The scrapping of this year’s fuel and beer duty rises is also very welcome. Again, it is a measure that will affect the average person in their day-to-day spending and, I believe, provide that small but foundational level of help that people really do notice.

I should also like to express my support for the very difficult decision to cut further the budgets of some of our government departments. Diverting £3 billion per annum from Whitehall departments to the implementation of major infrastructure projects such as roads, railways and power stations will make more of a difference to the everyday lives of working people and create thousands of new jobs.

I also applaud the proposals concerning home ownership. These will help people to buy houses and will assist housebuilders, generate more business activity and create jobs.

I endorse the decision to protect our health, education and international development budgets, as well as the responsible decision to exempt military personnel from the caps imposed on other public sector pay rises. As someone who is interested in humanitarian matters, I am pleased to learn that we will continue to spend 0.7% of our national income on overseas development.

One area where I hold particularly strong feelings is the erosion of our competitiveness, which has without doubt been one of the fundamental causes of our continued stifled growth.
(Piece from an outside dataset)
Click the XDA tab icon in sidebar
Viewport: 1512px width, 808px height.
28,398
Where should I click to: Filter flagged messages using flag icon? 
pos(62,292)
This has been due to the red tape and bureaucracy implemented by the previous Government, coupled with the very challenging shift in global wealth from West to East. In short, when this Government came to power, the UK was no longer an attractive place to start a business. Much of this is already being addressed through the Enterprise and Regulatory Reform Bill, and I was heartened to hear of the Chancellor’s decision once again to reduce corporation tax. We already boast the lowest corporation tax rate in the G7, but we can now proudly say that, based on projections, as of 2015 we will also have the lowest rate in the entire G20.

Perhaps one of the most notable announcements made yesterday was the cut in companies’ national insurance contributions, removing huge barriers for smaller businesses and meaning that a third of all employers will not have to make any further national insurance payments.

I support the Government’s announcement that we will be taking forward the recommendations in the excellent report of my noble friend Lord Heseltine, No Stone Unturned: In Pursuit of Growth. I agree with the Government’s policy of taking robust action and improving our system of training and education, particularly in relation to apprenticeships and vocational training. This will enhance our manufacturing base and help in our recovery.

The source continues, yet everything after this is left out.